Gericht

Multiversum: Ein Schuldspruch, neun Freisprüche

Das Großverfahren um mutmaßlichen Förderbetrug rund um die Mehrzweckhalle Multiversum in Schwechat (Bezirk Bruck a.d. Leitha) ist am Freitag zu Ende gegangen. Das Ergebnis: ein Schuldspruch und neun Freisprüche.

Lediglich der ehemalige Geschäftsführer vom Multiversum, der damals auch zeitgleich stellvertretender Schwechater Stadtamtsdirektor war, wurde wegen rechtswidrigerweise vergebenen Darlehen wegen Untreue sowie wegen Urkundenfälschung zu 18 Monaten bedingter Haft schuldig gesprochen.
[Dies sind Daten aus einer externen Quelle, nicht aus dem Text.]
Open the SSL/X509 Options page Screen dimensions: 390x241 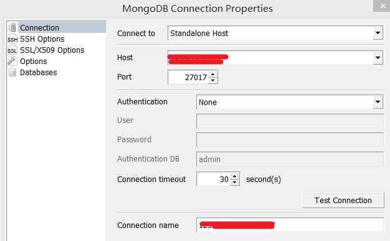(52, 50)
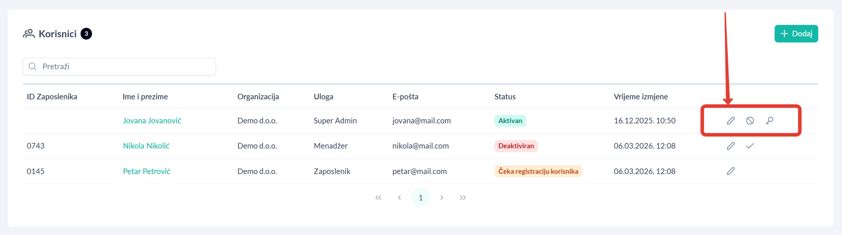Edit Jovana Jovanović with pencil icon

731,121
Er hatte sich als einziger im Vorfeld teilweise schuldig bekannte. Von dem Betrugskomplex wurde er hingegen genauso freigesprochen wie alle anderen Angeklagten. Das Urteil ist nicht rechtskräftig. Der ehemalige Multiversum-Chef erbat sich ebenso drei Tage Bedenkzeit wie die Oberstaatsanwältin der Wirtschafts- und Korruptionsstaatsanwaltschaft (WKStA).

Mildernd wurden sein bisheriger ordentlicher Lebenswandel, sein Geständnis, die lange Verfahrensdauer sowie seine Schadenswiedergutmachung gewertet. Er hatte von dem Schaden in der Höhe von rund einer Million Euro das meiste zurückbezahlt. Er muss nun noch an die Multiversum Schwechat Betriebs GmbH noch 32.000 Euro zahlen. Sämtliche anderen Ansprüche von Multiversum, der Stadt Schwechat sowie des Landes Niederösterreich wurden auf den Zivilrechtsweg verwiesen. Ein Amtsverlust wurde ihm bedingt nachgesehen. Erschwerend waren das Zusammentreffen von Verbrechen und Vergehen.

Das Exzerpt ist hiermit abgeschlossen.